Update: A Sneak Peek of the Source

2014-04-03 | Dagger Team

Since our last post, we have received lots of comments, asking why we didn't release the source code yet. The simple answer is: we didn't believe it was ready. As a matter of fact, we still think it isn't. Long story short, we didn't have a lot of time to work on the project; the last few months were pretty hectic for us grad school students. But enough excuses! Since we're back to work on the project, we decided to open the source code starting from now.

There is obviously a tremendous amount of work left to do; we got to a very good stage last summer, with a good part of the LLVM testsuite running under our binary->IR->JIT dynamic binary translator. During development, lots of problems and corner cases came up; we'll start documenting them on this website. As always, contributions/questions are very welcome!

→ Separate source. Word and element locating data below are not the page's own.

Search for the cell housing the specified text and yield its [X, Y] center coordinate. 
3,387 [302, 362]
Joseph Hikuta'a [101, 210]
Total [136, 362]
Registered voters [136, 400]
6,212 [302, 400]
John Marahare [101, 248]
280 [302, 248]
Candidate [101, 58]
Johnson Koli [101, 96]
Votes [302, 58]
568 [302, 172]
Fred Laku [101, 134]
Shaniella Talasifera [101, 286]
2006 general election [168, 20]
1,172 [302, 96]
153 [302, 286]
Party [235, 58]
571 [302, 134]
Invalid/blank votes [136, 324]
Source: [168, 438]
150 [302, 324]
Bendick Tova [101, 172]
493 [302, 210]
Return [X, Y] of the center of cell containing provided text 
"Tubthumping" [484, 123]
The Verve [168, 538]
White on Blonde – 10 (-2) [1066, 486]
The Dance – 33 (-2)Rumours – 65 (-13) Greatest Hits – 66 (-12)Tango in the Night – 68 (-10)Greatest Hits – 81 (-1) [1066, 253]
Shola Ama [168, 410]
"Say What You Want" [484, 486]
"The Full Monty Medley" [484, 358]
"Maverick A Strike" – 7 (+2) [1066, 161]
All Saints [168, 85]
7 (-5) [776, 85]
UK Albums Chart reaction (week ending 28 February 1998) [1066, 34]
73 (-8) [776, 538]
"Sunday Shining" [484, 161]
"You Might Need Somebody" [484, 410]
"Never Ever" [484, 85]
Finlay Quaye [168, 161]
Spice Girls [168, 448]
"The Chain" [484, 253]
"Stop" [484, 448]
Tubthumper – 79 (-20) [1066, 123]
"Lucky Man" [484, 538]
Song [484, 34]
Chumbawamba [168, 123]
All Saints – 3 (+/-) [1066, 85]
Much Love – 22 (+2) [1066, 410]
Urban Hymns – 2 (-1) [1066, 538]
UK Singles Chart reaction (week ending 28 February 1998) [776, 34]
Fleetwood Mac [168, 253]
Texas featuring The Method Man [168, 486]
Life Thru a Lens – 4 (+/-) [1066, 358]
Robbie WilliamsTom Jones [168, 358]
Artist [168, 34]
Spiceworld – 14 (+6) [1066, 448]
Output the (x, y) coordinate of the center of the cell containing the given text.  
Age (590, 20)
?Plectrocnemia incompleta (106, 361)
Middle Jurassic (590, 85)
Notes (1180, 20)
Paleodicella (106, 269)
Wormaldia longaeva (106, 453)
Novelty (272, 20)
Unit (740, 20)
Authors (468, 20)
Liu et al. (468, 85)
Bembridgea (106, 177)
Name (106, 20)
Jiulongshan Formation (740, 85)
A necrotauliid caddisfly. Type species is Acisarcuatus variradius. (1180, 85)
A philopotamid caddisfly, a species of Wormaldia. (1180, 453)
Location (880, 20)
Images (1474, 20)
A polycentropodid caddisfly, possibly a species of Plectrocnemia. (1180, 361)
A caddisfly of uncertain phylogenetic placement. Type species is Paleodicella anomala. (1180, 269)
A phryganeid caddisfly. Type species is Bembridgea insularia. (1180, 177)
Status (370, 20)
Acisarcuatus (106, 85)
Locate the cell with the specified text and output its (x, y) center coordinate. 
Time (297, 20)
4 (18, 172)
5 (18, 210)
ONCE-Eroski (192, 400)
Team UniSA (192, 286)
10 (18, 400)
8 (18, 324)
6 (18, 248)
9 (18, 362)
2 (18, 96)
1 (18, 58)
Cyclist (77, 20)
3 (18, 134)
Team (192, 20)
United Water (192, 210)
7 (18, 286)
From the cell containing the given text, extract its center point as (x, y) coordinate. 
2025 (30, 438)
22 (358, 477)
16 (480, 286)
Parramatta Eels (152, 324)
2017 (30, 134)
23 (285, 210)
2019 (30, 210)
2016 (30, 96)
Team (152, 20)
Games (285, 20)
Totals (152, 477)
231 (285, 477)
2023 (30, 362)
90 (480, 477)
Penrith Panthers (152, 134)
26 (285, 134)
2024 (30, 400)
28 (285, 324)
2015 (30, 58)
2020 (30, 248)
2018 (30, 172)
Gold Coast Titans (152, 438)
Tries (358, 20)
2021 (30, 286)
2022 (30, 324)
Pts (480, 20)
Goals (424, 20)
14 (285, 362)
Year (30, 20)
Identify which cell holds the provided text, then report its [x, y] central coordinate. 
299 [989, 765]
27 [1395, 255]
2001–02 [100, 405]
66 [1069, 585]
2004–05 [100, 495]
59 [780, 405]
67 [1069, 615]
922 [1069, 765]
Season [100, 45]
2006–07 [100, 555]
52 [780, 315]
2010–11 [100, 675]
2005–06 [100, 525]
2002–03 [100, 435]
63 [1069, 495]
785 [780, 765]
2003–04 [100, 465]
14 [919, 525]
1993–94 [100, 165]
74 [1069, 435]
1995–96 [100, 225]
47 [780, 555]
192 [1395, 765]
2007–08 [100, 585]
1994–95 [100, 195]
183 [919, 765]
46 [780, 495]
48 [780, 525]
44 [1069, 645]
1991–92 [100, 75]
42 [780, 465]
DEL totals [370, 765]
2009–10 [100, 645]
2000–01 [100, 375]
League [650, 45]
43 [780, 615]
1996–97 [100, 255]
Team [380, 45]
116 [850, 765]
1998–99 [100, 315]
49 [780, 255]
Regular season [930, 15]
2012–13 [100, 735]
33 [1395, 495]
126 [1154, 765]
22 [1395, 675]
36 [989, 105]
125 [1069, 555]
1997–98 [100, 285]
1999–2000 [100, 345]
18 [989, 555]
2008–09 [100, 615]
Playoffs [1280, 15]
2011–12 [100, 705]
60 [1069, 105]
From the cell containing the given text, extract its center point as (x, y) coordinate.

We don't want to burden the LLVM mailing lists with our still-unmerged work, so you can contact us at dagger repzret.org.

Again, our intention is to have something useful and good enough to be merged into LLVM. Thus, our work is on a fork of the llvm git, which we rebase onto every once in a while. But enough talk, get the code:

git clone http://repzret.org/git/dagger.git
cd dagger
mkdir build
cd build
cmake ..
make

Right now, only X86-64 is supported; the best working object file format being mach-o. Remember, this isn't a "release", so lots of smaller (configure) or bigger (building on other architectures) things might be missing.

The easiest thing to try out would be to run llvm-dc on a yaml MCModule; for that, see the DC testcases. Another interesting usage might be to run the static translator, llvm-dec, on a full mach-o binary. Finally, the ultimate step is to run the dynamic translator, DYN, on a mach-o executable: that is done by setting the DYLD_INSERT_LIBRARY environment variable to the path of the DYN.dylib file in the build/bin directory. Depending on the version of clang, C runtime, the C++ standard library, etc.., there might be problems. For instance, we're aware of a limitation (lack of support for weak internally defined function symbols) that seems to be triggered by recent versions of the OS X toolchain; we're working on it.

The good news is, after a pretty long hiatus, we're back on the project!